##### TASK MATERIAL #####

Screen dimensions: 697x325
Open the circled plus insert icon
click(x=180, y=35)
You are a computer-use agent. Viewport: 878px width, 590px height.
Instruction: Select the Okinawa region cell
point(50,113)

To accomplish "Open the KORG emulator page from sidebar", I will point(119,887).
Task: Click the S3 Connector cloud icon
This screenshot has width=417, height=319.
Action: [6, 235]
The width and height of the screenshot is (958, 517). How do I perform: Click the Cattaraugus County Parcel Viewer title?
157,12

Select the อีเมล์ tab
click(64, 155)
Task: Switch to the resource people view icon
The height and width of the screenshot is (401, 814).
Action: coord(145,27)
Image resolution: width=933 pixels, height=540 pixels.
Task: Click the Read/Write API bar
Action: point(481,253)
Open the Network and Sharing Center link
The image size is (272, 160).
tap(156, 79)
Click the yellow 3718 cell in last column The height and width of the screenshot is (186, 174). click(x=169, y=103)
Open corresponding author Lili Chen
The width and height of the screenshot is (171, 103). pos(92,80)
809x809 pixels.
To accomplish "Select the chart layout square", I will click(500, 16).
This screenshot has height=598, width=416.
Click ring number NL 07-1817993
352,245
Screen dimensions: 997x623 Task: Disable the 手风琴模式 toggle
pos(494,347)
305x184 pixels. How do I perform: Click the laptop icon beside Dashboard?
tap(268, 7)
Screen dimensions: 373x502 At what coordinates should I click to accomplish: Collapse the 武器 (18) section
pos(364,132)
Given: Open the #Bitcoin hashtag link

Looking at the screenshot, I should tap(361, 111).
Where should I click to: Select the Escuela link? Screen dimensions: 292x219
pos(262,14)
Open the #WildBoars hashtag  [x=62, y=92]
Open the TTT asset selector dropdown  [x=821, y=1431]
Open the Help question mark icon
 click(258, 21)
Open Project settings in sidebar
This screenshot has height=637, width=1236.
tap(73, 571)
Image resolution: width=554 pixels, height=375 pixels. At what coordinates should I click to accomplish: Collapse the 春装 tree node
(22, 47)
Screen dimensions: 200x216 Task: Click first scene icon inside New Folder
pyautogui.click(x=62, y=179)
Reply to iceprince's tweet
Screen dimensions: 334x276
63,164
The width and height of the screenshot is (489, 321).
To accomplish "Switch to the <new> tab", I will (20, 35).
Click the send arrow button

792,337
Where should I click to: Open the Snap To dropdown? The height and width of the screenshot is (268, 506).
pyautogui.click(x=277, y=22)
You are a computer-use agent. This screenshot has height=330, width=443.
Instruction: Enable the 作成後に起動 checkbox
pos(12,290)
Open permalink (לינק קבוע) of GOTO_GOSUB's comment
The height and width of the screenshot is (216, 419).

#####

● **REQUIRED WORK**
Every line of the material that includes the word "computer" needs to be copied.

● **YOUR RESPONSE**
You are a computer-use agent. Viewport: 878px width, 590px height.
You are a computer-use agent. This screenshot has height=330, width=443.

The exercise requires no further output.